## VFE

We seek a distribution over the noise free latent variables $f$ that approximates the true posterior: $q(f)\approx p(f \mid y)$. To do this we use the standard bound used in variational inference:

$$
\begin{aligned}
p(y ) &= \overbrace{\mathbb{E}_{q(f)}\left[\log \frac{p(y,f)}{q(f)} \right]}^{\mathcal{L}(q)} +\overbrace{\mathbb{E}_{q(f)}\left[\log \frac{p(f \mid y)}{q(f)}\right]}^{KL\left[q \mid\mid p\right]}\\
&\geq \mathcal{L}(q)
\end{aligned}
$$

Thus, maximizing $\mathcal{L}(q)$ is equivalent to minimizing the Kullback-Leiveck divergence between $q$ and the true posterior $p(f\mid y)$. 
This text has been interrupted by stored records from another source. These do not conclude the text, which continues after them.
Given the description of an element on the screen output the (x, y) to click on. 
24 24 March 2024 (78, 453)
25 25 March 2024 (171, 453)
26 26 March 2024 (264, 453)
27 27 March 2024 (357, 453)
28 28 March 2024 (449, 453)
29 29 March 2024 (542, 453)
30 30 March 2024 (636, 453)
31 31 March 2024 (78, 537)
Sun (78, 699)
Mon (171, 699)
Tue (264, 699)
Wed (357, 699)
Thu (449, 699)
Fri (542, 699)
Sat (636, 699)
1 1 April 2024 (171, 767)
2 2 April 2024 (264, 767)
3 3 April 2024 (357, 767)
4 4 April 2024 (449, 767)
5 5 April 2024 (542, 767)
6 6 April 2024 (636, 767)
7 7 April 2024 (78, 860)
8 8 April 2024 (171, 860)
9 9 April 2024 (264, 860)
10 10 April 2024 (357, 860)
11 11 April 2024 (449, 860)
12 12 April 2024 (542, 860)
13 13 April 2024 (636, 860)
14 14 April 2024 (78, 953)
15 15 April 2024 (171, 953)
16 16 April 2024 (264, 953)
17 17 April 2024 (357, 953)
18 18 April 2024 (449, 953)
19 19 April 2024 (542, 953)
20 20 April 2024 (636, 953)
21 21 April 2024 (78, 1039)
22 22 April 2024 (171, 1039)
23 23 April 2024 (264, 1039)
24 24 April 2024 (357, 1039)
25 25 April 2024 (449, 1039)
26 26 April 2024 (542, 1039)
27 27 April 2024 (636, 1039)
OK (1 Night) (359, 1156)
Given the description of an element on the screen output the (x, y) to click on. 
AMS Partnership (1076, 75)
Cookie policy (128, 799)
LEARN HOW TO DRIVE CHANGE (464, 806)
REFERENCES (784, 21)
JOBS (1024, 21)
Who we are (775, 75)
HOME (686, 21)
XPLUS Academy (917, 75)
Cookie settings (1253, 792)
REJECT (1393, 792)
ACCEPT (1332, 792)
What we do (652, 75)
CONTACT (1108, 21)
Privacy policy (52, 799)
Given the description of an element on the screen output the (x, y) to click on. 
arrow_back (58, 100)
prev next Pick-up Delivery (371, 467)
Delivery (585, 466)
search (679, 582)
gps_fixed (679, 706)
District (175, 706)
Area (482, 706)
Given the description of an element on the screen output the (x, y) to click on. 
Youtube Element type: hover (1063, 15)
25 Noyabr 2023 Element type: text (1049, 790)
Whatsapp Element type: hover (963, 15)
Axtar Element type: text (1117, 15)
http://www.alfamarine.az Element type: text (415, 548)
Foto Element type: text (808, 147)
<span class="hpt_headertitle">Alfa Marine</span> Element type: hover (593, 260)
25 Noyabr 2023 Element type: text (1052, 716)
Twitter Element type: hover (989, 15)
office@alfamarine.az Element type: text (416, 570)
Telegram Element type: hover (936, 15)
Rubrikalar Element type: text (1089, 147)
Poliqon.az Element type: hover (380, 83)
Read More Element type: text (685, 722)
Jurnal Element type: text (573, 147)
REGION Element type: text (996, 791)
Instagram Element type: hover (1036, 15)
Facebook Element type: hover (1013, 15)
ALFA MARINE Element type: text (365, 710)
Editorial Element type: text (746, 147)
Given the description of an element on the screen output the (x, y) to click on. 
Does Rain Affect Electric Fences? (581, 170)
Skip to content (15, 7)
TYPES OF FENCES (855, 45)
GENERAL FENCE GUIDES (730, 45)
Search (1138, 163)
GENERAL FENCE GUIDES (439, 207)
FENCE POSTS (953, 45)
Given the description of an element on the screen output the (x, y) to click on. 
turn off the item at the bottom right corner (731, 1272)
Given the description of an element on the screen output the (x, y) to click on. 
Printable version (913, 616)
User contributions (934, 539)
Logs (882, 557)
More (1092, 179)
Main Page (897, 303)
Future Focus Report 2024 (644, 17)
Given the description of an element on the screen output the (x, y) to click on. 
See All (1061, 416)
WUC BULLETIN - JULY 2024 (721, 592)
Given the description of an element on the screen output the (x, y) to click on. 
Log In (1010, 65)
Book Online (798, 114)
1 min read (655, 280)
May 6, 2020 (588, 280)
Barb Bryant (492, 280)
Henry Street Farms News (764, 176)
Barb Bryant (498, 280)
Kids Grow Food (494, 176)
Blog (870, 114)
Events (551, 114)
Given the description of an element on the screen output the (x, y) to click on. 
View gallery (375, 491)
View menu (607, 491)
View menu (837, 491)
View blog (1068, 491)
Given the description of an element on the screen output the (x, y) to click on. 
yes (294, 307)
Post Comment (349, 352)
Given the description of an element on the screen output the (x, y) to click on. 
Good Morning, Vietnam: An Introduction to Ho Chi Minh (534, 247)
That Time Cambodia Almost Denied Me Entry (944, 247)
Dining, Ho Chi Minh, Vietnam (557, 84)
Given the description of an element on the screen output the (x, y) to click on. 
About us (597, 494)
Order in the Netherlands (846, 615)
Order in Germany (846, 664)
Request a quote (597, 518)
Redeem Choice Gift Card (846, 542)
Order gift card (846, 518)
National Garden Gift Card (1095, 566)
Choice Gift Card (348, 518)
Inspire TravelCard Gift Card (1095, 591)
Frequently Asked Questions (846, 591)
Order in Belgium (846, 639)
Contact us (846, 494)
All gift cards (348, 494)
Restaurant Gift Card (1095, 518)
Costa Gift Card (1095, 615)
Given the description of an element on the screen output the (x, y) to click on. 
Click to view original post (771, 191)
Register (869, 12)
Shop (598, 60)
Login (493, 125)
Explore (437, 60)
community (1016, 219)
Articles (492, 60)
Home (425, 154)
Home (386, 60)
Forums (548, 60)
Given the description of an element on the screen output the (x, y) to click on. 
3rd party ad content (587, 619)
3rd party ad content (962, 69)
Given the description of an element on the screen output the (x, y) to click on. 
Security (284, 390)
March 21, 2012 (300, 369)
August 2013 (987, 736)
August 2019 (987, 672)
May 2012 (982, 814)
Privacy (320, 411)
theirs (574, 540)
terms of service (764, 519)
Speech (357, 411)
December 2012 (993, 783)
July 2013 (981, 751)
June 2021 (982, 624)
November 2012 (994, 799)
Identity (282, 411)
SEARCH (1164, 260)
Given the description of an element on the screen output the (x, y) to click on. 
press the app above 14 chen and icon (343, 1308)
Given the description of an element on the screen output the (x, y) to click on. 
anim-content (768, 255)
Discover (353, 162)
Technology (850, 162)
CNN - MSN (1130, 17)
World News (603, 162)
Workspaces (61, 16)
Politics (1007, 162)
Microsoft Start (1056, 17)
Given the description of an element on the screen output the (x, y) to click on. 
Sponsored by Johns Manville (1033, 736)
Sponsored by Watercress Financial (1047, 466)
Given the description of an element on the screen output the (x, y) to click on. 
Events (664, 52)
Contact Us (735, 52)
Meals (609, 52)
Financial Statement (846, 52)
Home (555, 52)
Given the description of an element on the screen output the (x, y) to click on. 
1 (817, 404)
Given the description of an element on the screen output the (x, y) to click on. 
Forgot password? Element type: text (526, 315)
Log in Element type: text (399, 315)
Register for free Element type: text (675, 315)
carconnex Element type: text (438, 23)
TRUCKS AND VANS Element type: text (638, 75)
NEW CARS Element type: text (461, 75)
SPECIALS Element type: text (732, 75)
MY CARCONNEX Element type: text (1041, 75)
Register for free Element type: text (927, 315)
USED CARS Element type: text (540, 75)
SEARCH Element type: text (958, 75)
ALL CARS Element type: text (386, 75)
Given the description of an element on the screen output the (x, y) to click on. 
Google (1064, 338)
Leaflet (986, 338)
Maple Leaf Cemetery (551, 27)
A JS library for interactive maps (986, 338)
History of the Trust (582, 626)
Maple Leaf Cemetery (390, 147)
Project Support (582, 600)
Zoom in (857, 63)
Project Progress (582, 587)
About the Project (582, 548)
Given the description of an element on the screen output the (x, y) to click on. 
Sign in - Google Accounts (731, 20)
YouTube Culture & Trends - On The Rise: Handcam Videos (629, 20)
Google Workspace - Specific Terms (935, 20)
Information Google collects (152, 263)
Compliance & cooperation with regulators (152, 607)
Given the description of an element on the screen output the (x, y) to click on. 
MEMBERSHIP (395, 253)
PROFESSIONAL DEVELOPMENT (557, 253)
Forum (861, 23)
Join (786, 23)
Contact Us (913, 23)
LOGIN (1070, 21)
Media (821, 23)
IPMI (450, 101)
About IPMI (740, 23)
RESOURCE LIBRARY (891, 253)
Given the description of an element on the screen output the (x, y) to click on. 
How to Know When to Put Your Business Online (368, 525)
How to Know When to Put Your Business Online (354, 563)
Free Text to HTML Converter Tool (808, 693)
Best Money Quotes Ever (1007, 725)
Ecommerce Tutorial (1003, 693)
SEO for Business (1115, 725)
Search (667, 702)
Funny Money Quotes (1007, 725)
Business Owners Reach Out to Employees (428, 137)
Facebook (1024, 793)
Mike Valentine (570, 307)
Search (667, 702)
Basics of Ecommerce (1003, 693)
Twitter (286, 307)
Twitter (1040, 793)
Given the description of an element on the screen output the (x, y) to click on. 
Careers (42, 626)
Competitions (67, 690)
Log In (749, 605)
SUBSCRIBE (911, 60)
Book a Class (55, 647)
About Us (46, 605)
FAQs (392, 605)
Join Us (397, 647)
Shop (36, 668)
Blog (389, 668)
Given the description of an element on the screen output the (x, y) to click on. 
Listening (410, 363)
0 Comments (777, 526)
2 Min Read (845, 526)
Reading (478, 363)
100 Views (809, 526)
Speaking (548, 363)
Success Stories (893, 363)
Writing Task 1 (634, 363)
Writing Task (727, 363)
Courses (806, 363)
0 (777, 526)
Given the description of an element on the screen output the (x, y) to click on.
Let $u$ be a subset of $f$: $u \subset f$: $f = \{f_{\ne u}, u\}$. We can rewrite $\mathcal{L}$ as:

$$
\begin{aligned}
\mathcal{L}(q) &= \mathbb{E}_{q(f)}\left[\log \frac{p(y\mid f)p(f)}{q(f)} \right] \\
&= \mathbb{E}_{q(f)}\left[\log \frac{p(y\mid f)p(f_{\ne u} \mid u) p(u)}{q(f)} \right] \\
\end{aligned}
$$

We can also rewrite the true posterior $p(f\mid y)$ using the subset $u$ of $f$:
$$
p(f\mid y) = p(f_{\ne u} \mid u,y)p(u \mid y)
$$

The Titsias approximation to the posterior chooses $q$ as:
$$
q(f) = \overbrace{p(f_{\ne u} \mid u)}^{\mathcal{N}(f_{\ne u} \mid K_{f_{\ne u}u}K_{uu}^{-1}u,\: K_{f_{\ne u}f_{\ne u}} - Q_{f_{\ne u}f_{\ne u}} )}q(u)
$$
We see that **this approximation removes the dependency on the data ($y$) in the first term**. The second term $q(u)$ is let free. 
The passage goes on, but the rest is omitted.